(169,256)

Yes n = 256 and m = 169 Confirm

Yeah , got the same but did a lot of caseworks

me too bro me too, I proved $n \leq 36^2$ and then bashed out all the cases

everythingpi3141592 wrote: me too bro me too, I proved $n \leq 36^2$ and then bashed out all the cases I did exactly the same thing lol

everythingpi3141592 wrote: me too bro me too, I proved $n \leq 36^2$ and then bashed out all the cases But $ n \leq 1296 \implies s(n) \leq 27 \implies m \leq 729 \implies s(m) \leq 24 \implies n \leq 576 \implies s(n) \leq 23 \implies m \leq 529$ 13 less cases to bash

Here's a different kind of solution from my side.

Note that we hardly have to deal with any casework here.

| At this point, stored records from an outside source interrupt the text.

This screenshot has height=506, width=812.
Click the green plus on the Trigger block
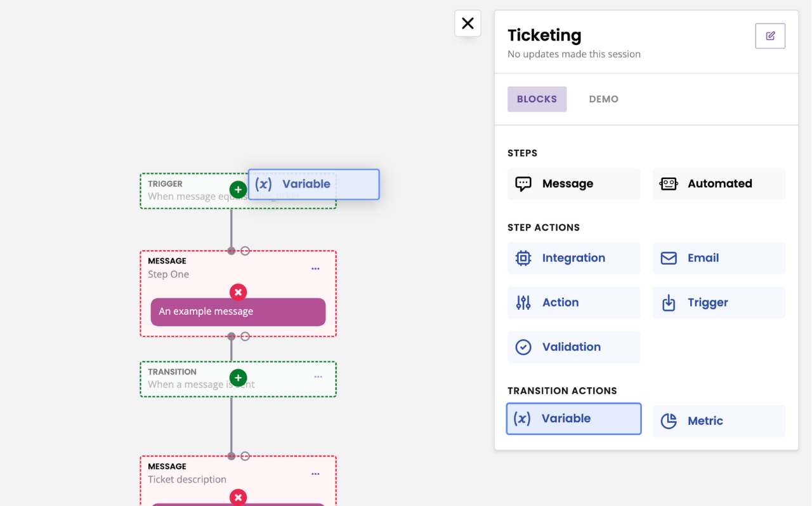pyautogui.click(x=238, y=189)
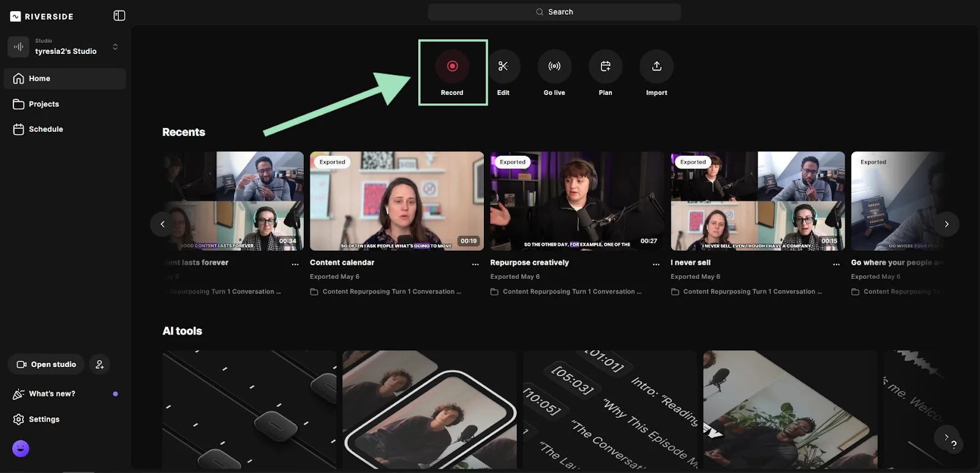The height and width of the screenshot is (473, 980).
Task: Start a Go live broadcast
Action: tap(554, 66)
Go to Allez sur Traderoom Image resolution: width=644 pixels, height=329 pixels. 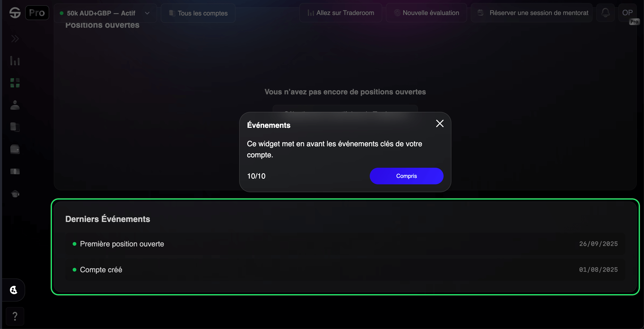(341, 13)
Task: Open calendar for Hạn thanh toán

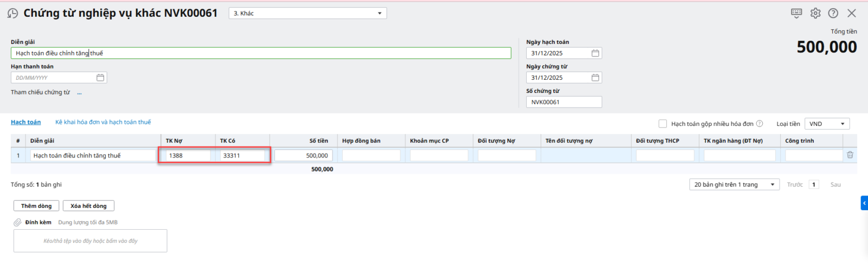Action: pyautogui.click(x=100, y=78)
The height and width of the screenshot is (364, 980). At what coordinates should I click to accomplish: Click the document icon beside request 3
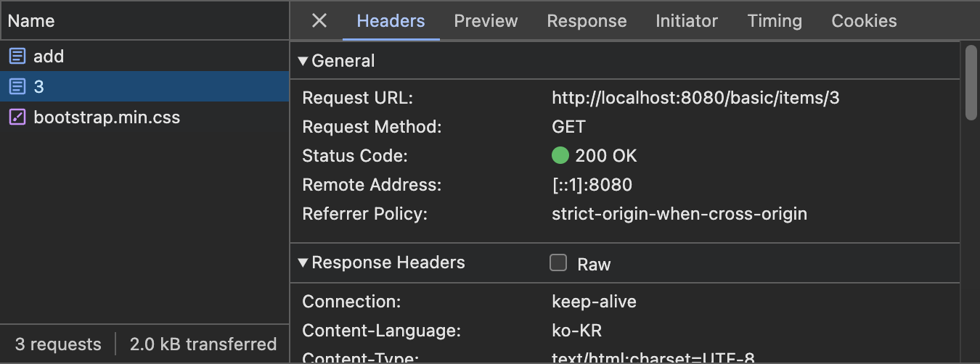point(17,87)
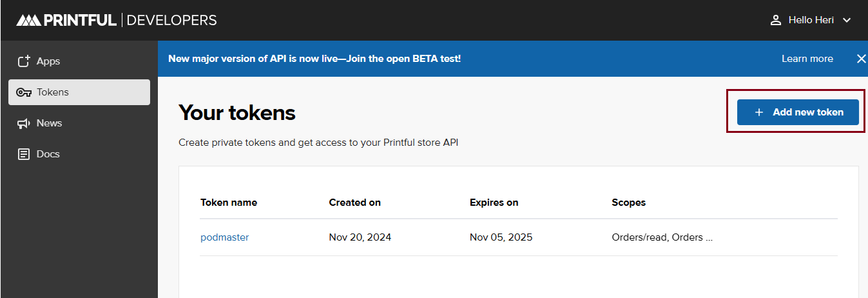
Task: Follow the Learn more banner link
Action: (807, 59)
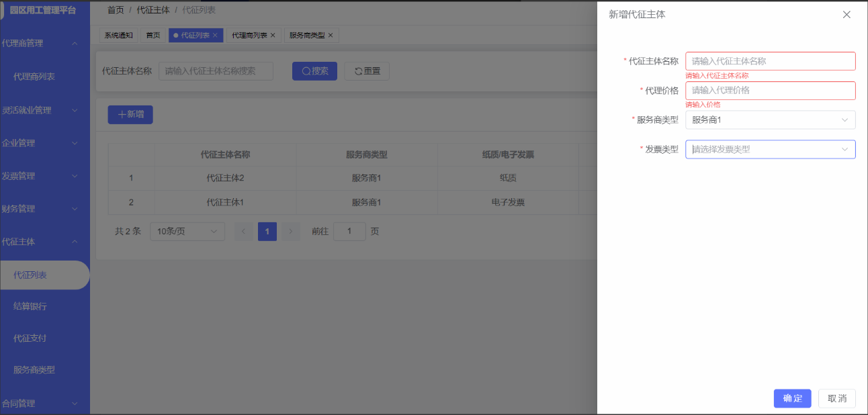Click the next page arrow in pagination
868x415 pixels.
[x=290, y=232]
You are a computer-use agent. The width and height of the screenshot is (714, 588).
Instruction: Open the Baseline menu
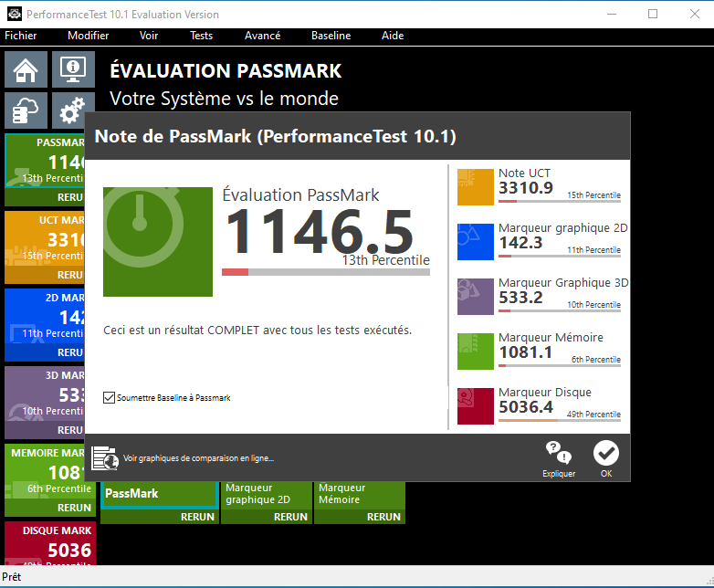(x=331, y=36)
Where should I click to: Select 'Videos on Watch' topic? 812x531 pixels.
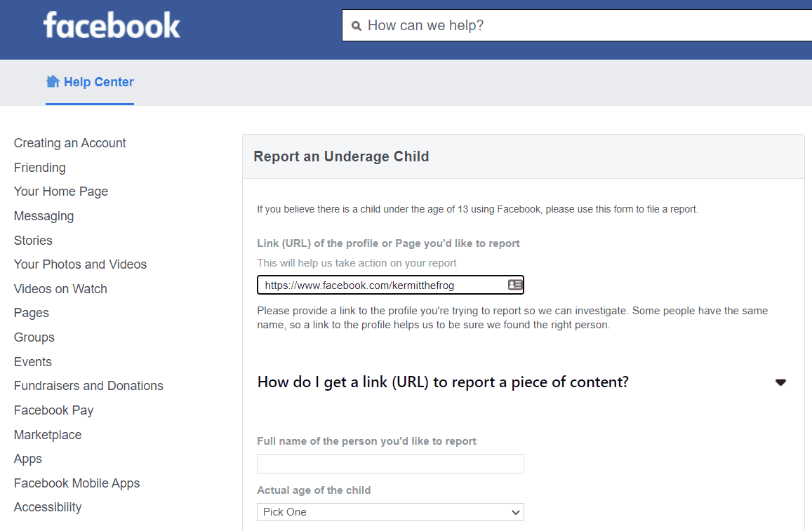coord(60,289)

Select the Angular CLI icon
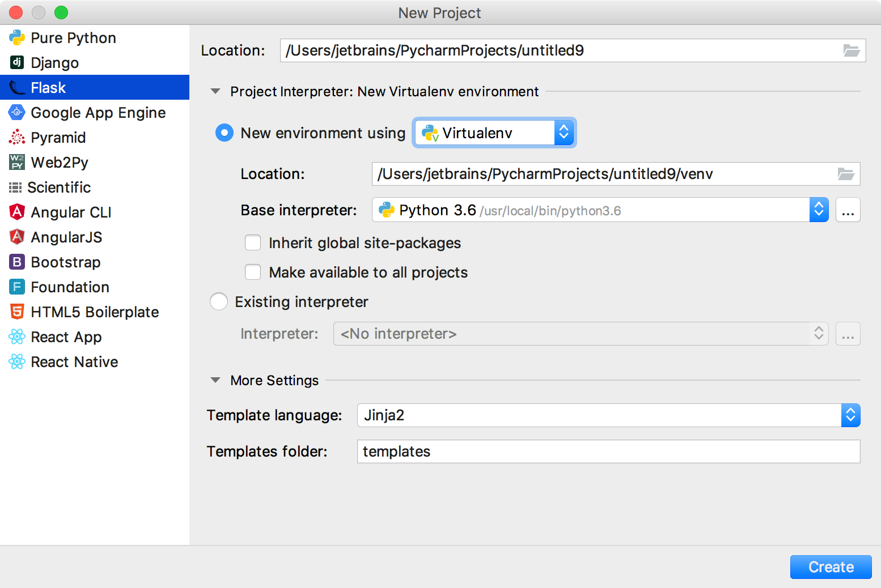click(x=17, y=212)
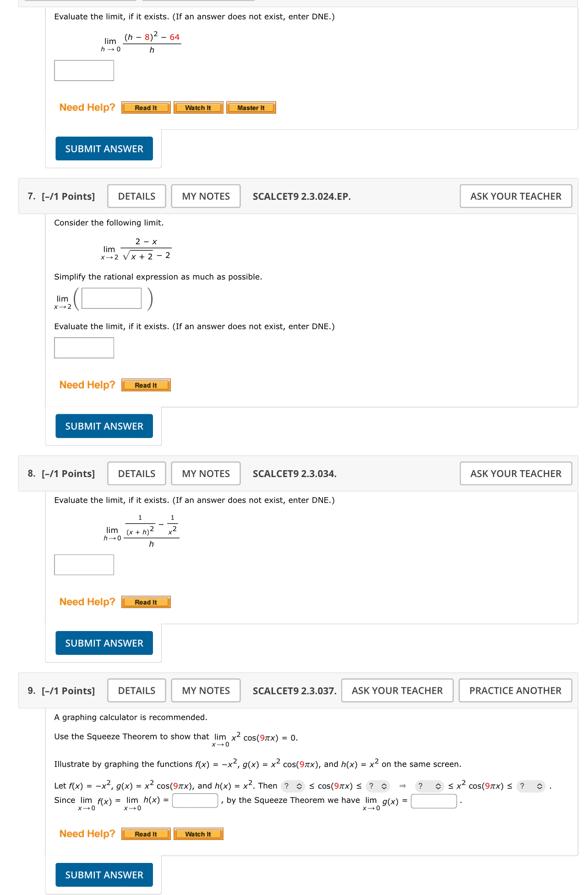Open DETAILS for problem 7
The width and height of the screenshot is (588, 895).
coord(136,196)
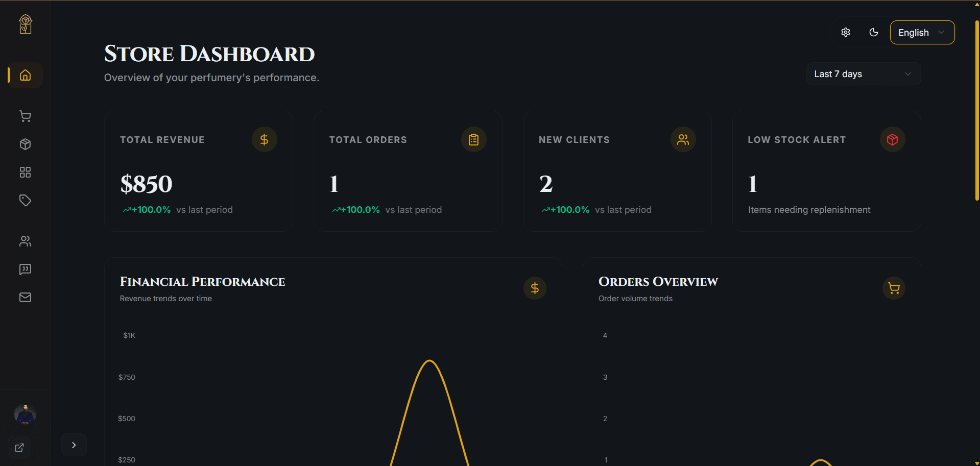Open the products box icon in sidebar
The image size is (980, 466).
pos(25,144)
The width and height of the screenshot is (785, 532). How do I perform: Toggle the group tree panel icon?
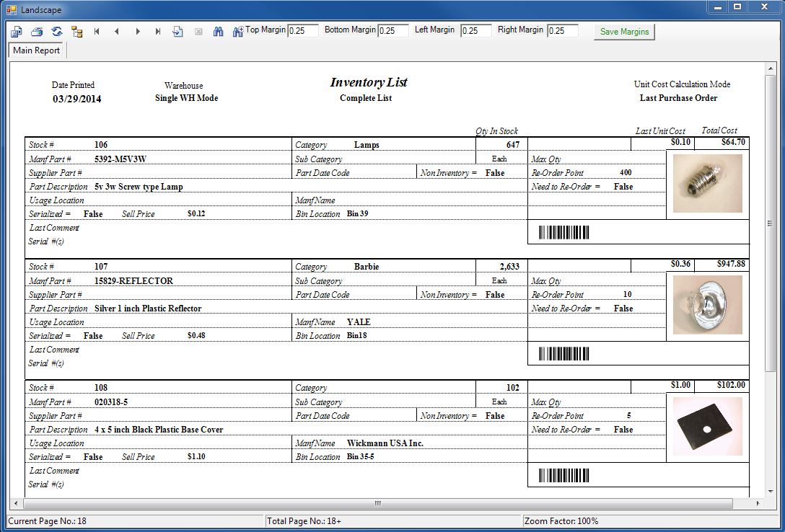[x=76, y=32]
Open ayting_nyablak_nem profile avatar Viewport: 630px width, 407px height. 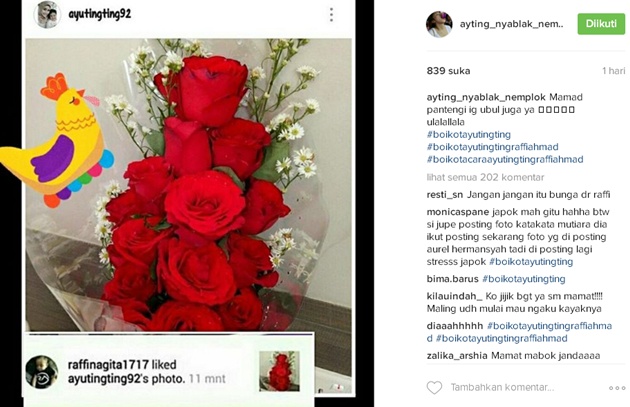coord(439,24)
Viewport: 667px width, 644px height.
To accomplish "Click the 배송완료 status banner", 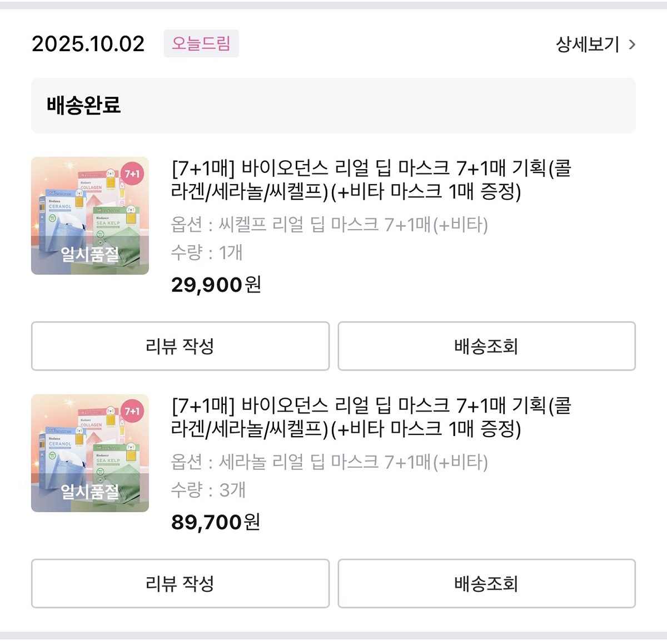I will (x=334, y=105).
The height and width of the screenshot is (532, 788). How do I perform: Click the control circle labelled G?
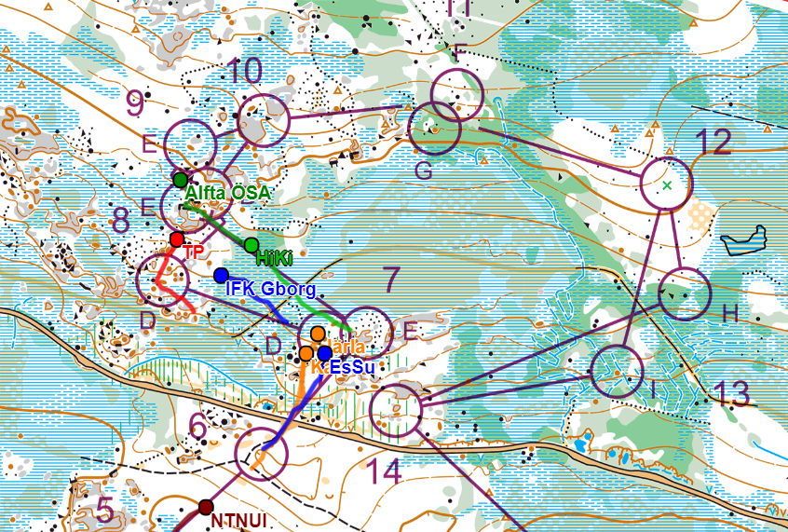[x=434, y=128]
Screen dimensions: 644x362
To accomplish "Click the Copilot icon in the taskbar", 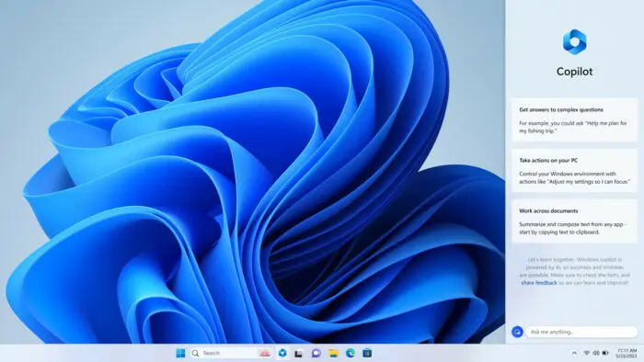I will point(282,353).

s(n) for a four digit square <31 by observation m<961 => n < 1000 and similarly we can do for n>10000. So n<1000 Then bash n<1000 to get the answer.

everythingpi3141592 wrote: me too bro me too, I proved $n \leq 36^2$ and then bashed out all the cases Umm, like how is $n \leq 36^2$?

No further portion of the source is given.